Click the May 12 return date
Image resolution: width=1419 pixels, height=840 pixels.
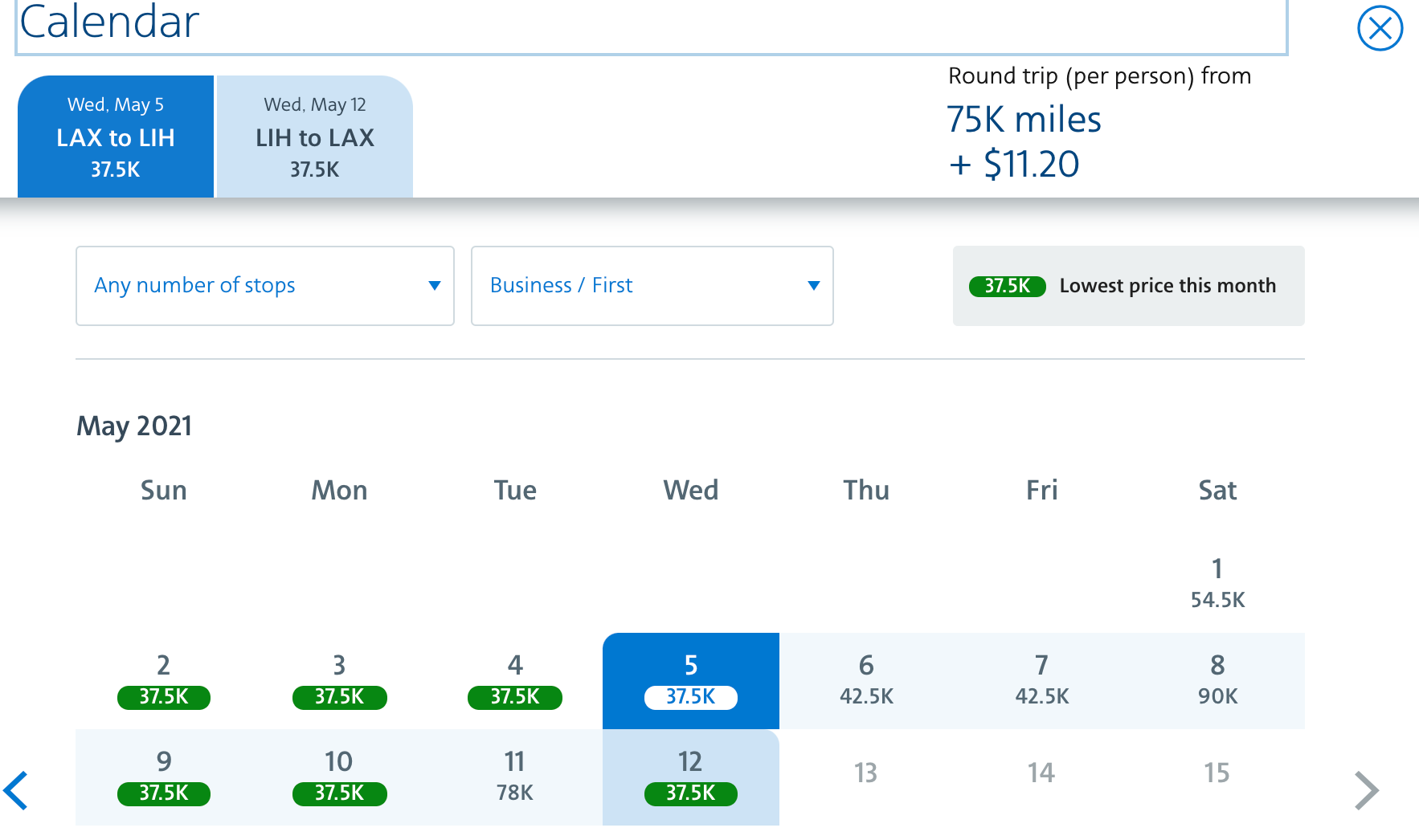691,777
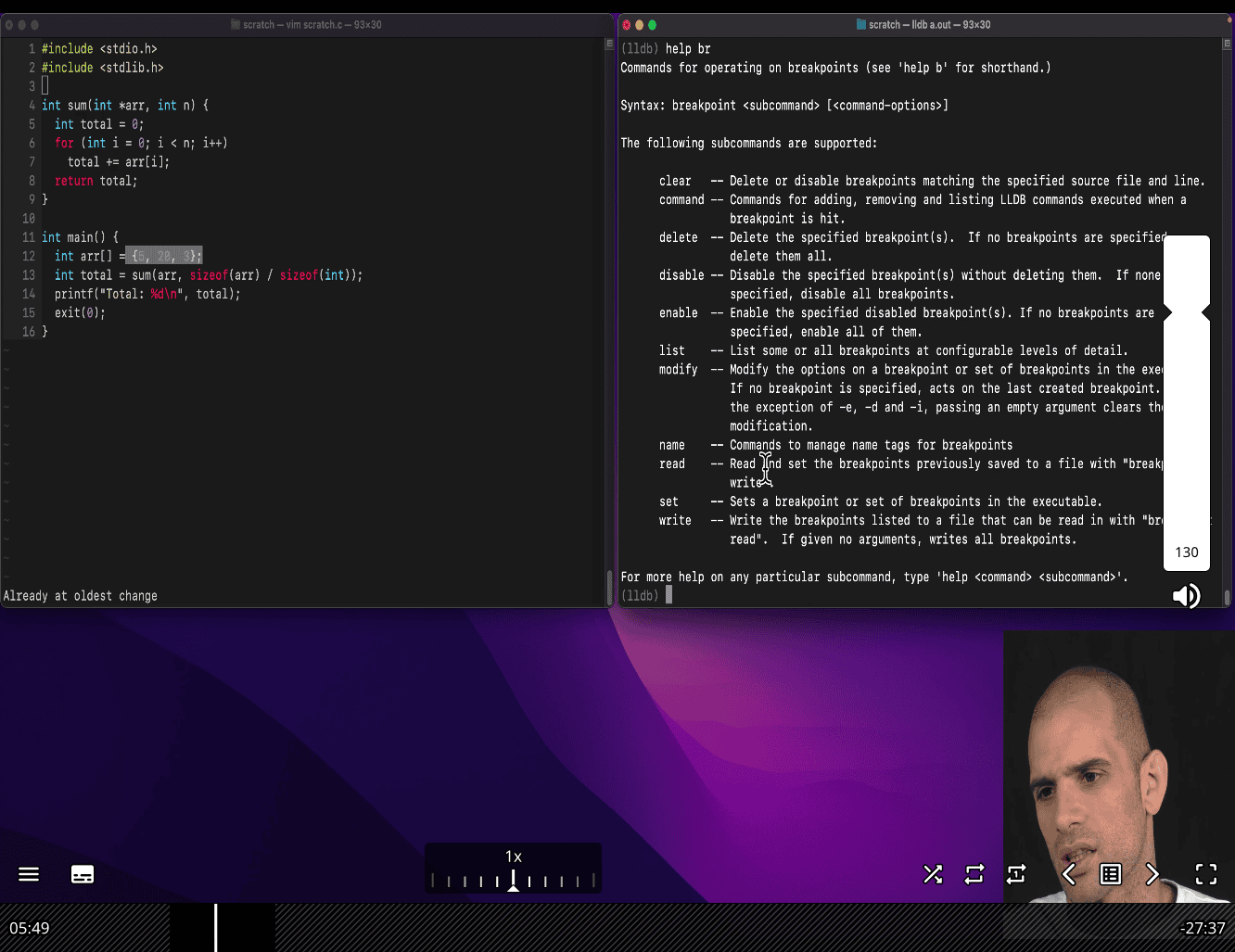Click the remaining time -27:37 label
This screenshot has height=952, width=1235.
[x=1202, y=928]
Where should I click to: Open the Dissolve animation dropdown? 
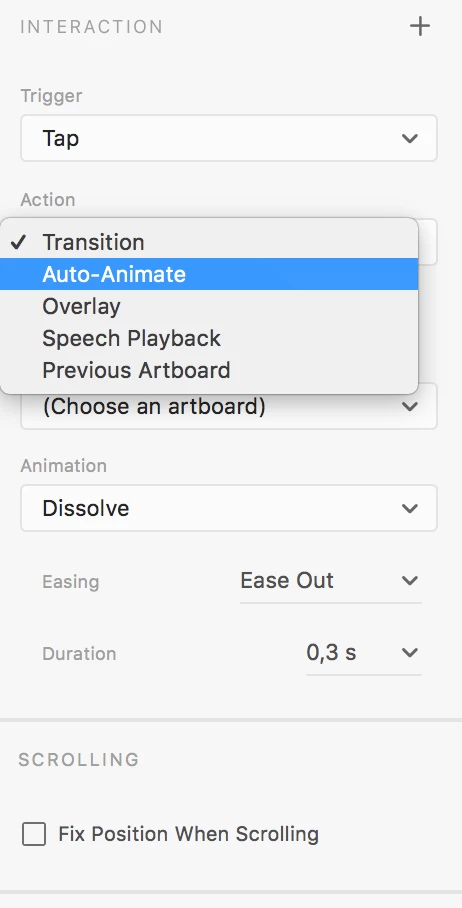click(229, 508)
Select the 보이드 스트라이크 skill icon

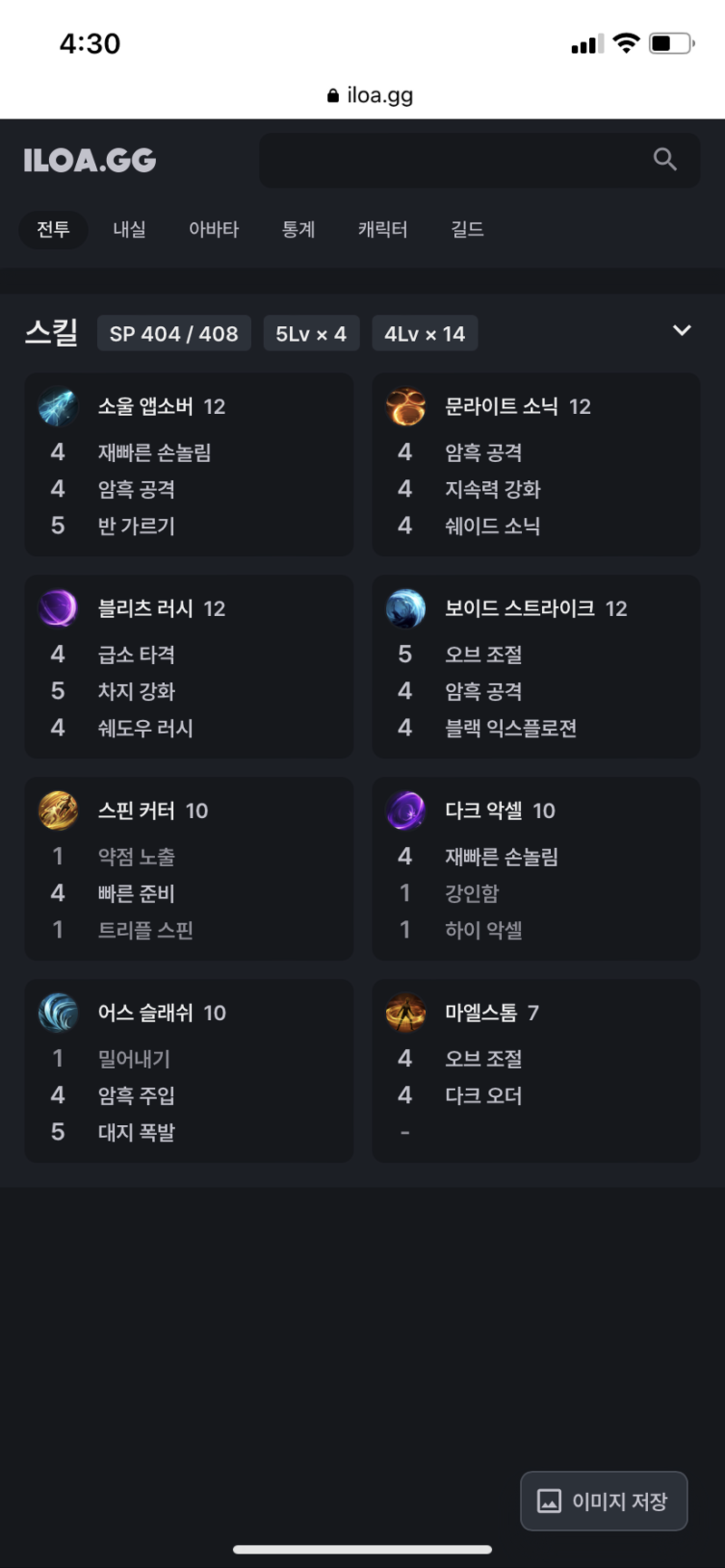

• **WAT JE DOET**: Zet alsjeblieft alle items hierboven om in een JSON-lijst van strings, met één string per regel en zonder de lege regels. Laat de afbeeldingen in je antwoord weg.

• **EINDRESULTAAT**:
[
  "Click the May 12 return date",
  "Image resolution: width=1419 pixels, height=840 pixels.",
  "691,777",
  "Click the remaining time -27:37 label",
  "This screenshot has height=952, width=1235.",
  "[x=1202, y=928]",
  "Where should I click to: Open the Dissolve animation dropdown? ",
  "click(229, 508)",
  "Select the 보이드 스트라이크 skill icon"
]